Something he’d always craved. That wasn’t horrible of him to think that way.

“Things seem to be moving pretty fast there,” Justin said.

No shit. In a little over two months he had his first relationship in years. Someone he trusted enough with his child and leaned on more than he had any other person.

She held his heart in her hands, but he hadn’t said it once. Hadn’t even led on to it.

“I guess,” he said. No reason to let on anything he was feeling. He never had with anyone before.

Justin laughed. “I have to say we were all shocked when we found out you had a son.”

“No shit,” he said. “Try being me.”

“Hey, if you need anything, you can call on any of us. Some wives on the squad would watch him. You know that. We are in this together.”

He knew, but no one had ever offered it to him before. “Thanks, man. I appreciate it. I’m still afloat, which is better than I thought a few weeks ago.”

“Got any plans for Thanksgiving? Or are you working at the pub?”

“I’m closed tomorrow,” he said. He was open last year and didn’t have a huge turnout. It was best to give his staff the day off.

He’d be crazy busy tonight though. Blackout Wednesday or Drinksgiving was always a big day at the bar.

“Just going to be you and your son?”

“I’m going to Jocelyn’s for the holiday with Maverick,” he said.

His grandmother told him she had plans with friends to go to dinner. He encouraged her to go and said he wouldn’t be alone. She was invited to the McCarthy’s also but had declined.

That might have been moving too fast in his eyes, but right now he was lucky his brakes worked if he needed them.

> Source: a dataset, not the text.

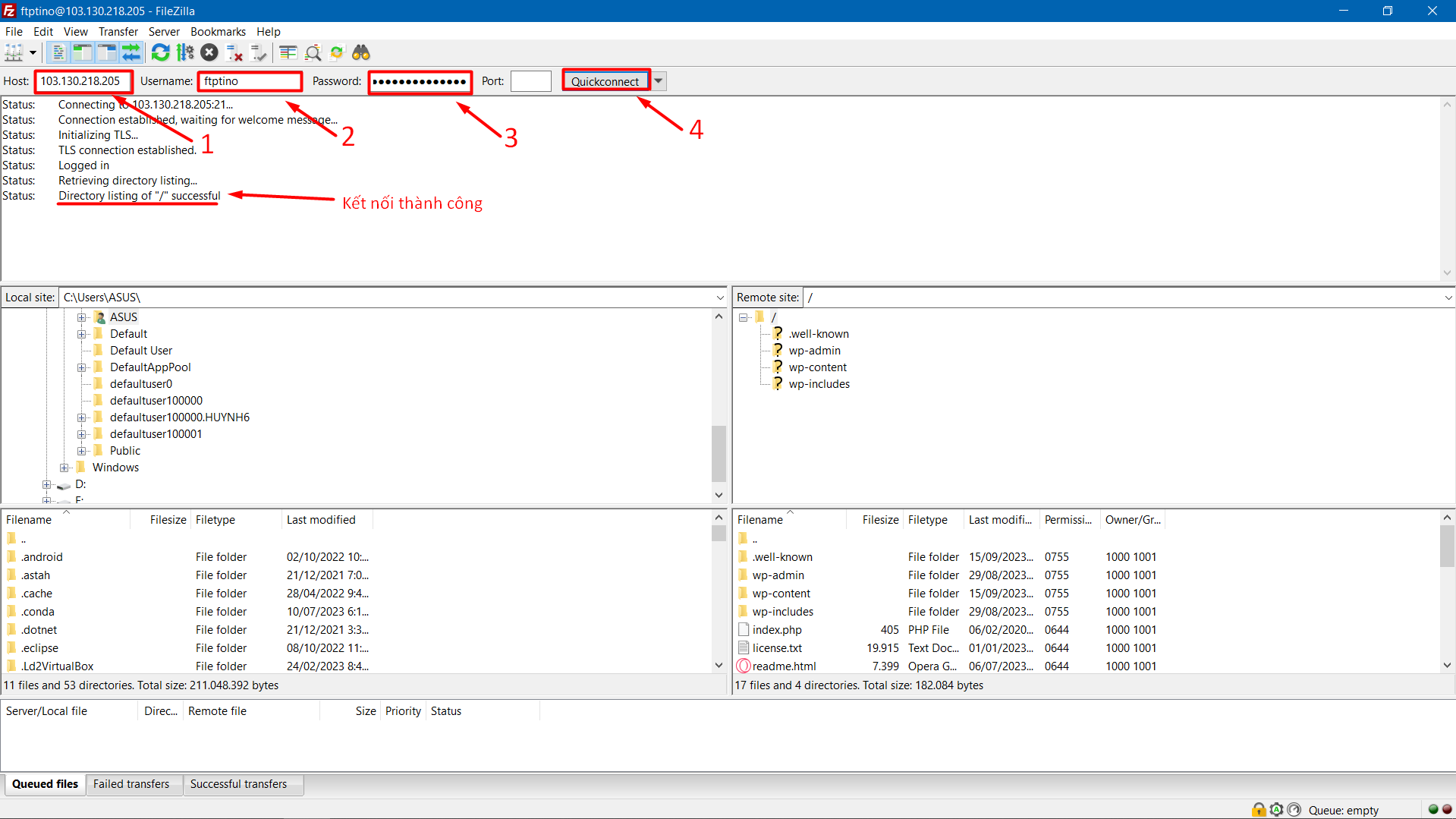
Task: Click the synchronized browsing icon
Action: 337,52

He turned when the first guy for the next shift came in. “You go,” Justin said. “No one is going to care and half aren’t even down yet.”

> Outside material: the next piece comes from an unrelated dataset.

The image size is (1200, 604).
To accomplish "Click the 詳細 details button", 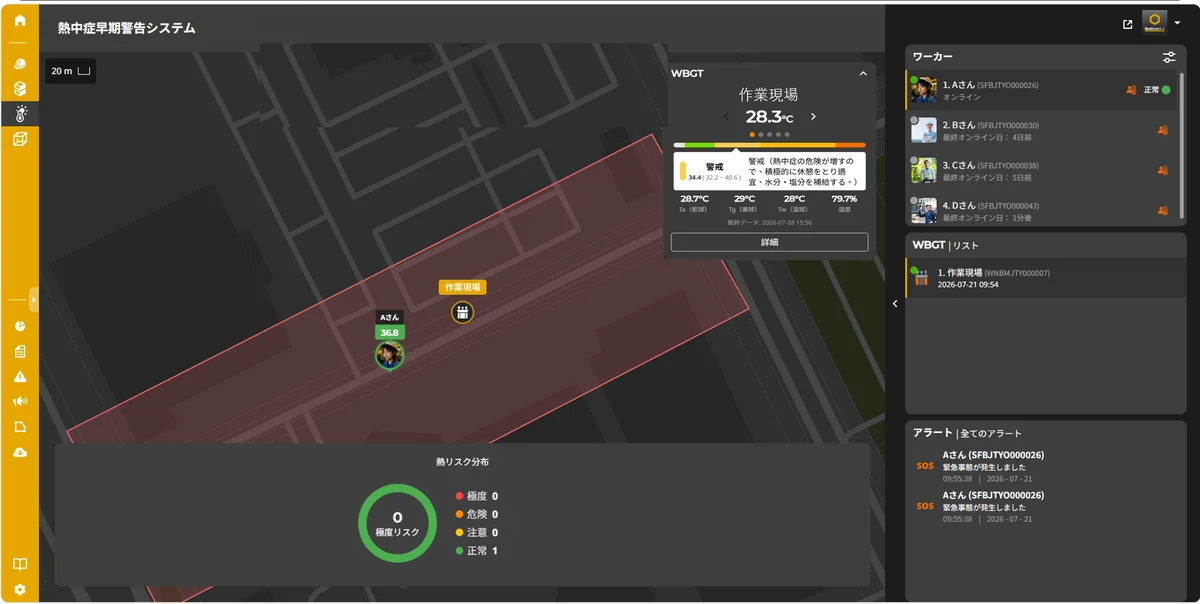I will point(769,242).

Normally he was the last one to leave, sending others before him, or at least one of the last. This time he was going to take Justin up on it.

“Thanks.”

He grabbed his things out of his locker, then drove to Jocelyn’s to get Maverick to bring to daycare. Jocelyn had offered to do it for him and there might be a day he’d have to take her up on it, but for now, they needed to get his son used to seeing him and then being dropped off.

The first day hadn’t gone so well with Maverick crying. Just seeing him and then dropping him off, but the last few times Maverick was happy to go to daycare.

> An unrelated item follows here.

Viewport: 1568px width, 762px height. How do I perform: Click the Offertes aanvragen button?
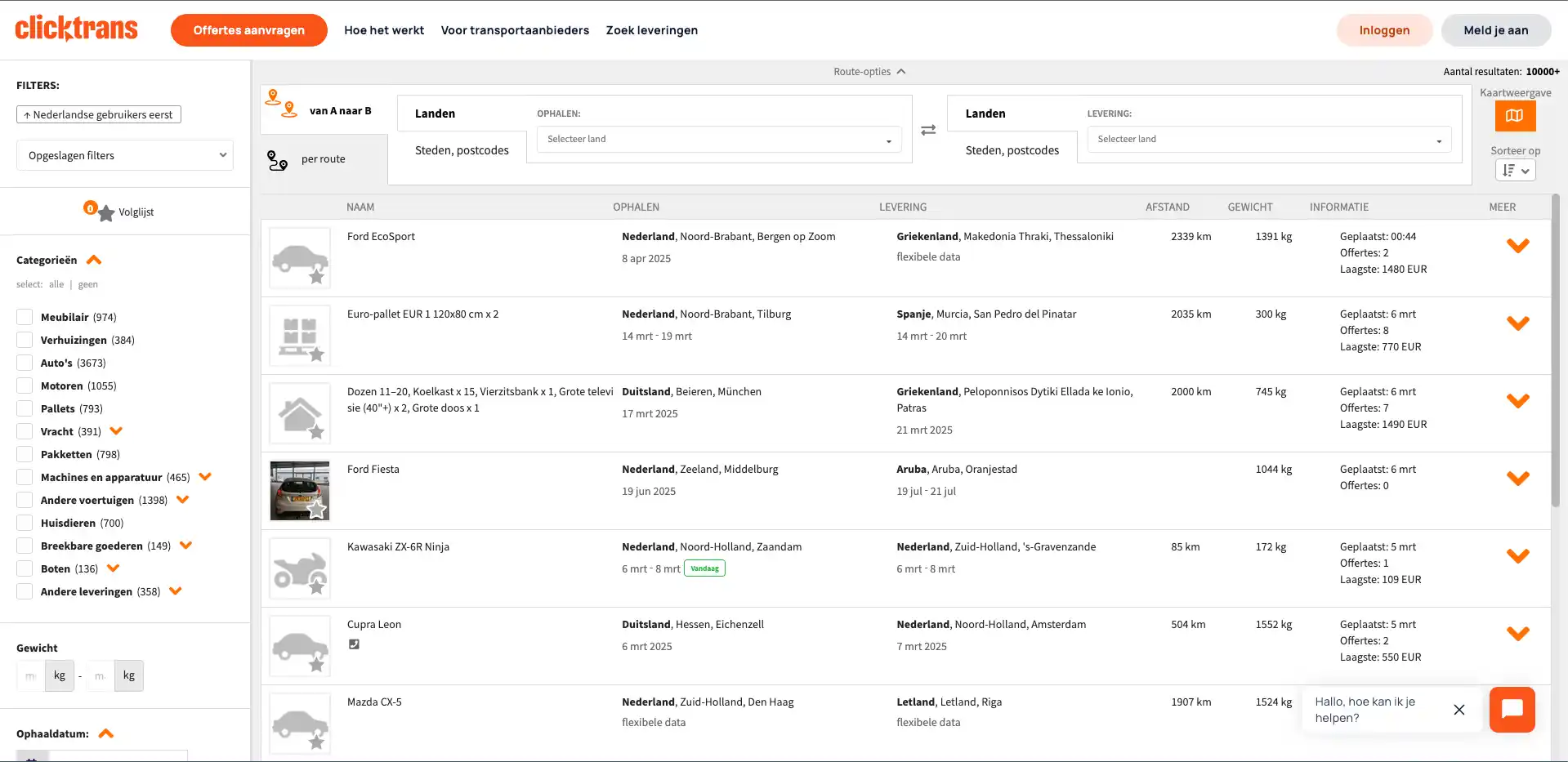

He wished he knew what went through his son’s mind, but at two, he was lucky he could understand the jabbering that was coming more frequently.

Hearing the doctor say that Maverick was behind developmentally had been another kick in the gut. Every day he and Jocelyn were reading to Mav, teaching him simple things like animals and letters and colors. Every moment was a learning opportunity in his mind.

Daycare was working out better than he thought since they were teaching the kids too and not just entertaining them or letting them run around and free play or watch TV.

In his mind, that was what he thought of with childcare. A home setting more than a structure. Would have been cheaper he was sure!

Ten minutes later, he was knocking on Jocelyn’s door. She opened it and Maverick came running.